The Environment Agency, which manages the scheme to divert water into the Rivers Pant and Blackwater, says the decision was as a result of reduced rainfall.

A spokesman said that a natural reduction in river flows and groundwater levels at this time of year is to be expected and water companies plan for these summer months.

He added that the summer started with river flow and groundwaters at normal levels and 90 per cent of groundwater indicator sites remain at normal levels, with the majority of surface water indicator sites at normal or above normal flows for this time of year.

Paul Hickey, head of water resources for the Environment Agency, said: “There is enough water for companies to maintain supplies if water resources are managed properly. There are currently no water use restrictions in place for water company customers.

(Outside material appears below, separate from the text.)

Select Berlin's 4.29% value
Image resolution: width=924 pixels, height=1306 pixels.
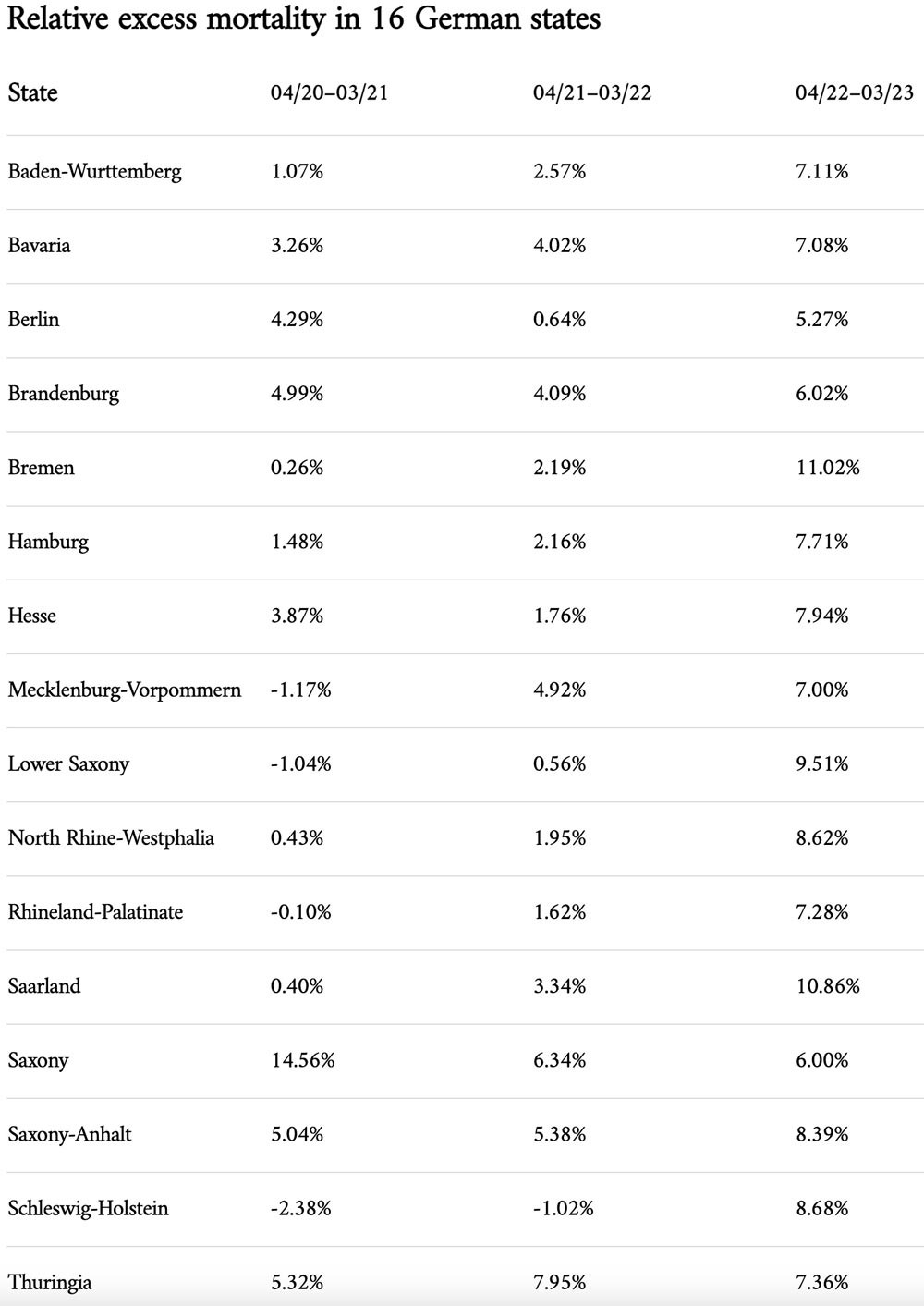298,320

“However, we encourage everyone to follow advice on saving water from their water company and use water wisely. At this time of year the Environment Agency is responding to pressure on rivers caused by low flows and we continue to actively monitor the situation.”

Essex is the driest county in the UK. During a dry year, insufficient water is available from within Essex to meet customer demand. Since the 1970s, Essex has relied on transfers of water from the Ely Ouse to fill Abberton and Hanningfield reservoirs, which between them hold 66,000 megalitres of water.

Under the scheme, surplus water which would otherwise flow into The Wash, is transferred to fill Abberton Reservoir.

The Blackwater at Stisted is now 0.18m, with a typical range of 0.09m to 1.27m after falling from around 0.5 metres on July 3.

Latest data from the Environment Agency has other Essex rivers – including the River Chelmer close to their typically lowest levels.

The Chelmer at Springfield is 0.10m deep –close to its lowest level of 0.06m.

The river Stour is currently 0.13m which has a typical range of between 0 and 1.43m.

A spokesman from Essex and Suffolk said it was impossible, to say at the moment, how much breathing space they had if dry weather continues for some time.

He said: “It depends on demand. But we have put extra capacity into reservoirs and we are pumping more out.

“We are not in any kind of crisis situation at the moment, we just need people to use water wisely.

“It’s impossible to give a figure to say how much we have left.

“Our supplies are healthy at the moment but we are obviously asking customers to help us out where they can by being as water efficient as possible.”

Forecasters say the dry weather is set to last for another 10 days, and even after that only brief scattered showers will bring some rain.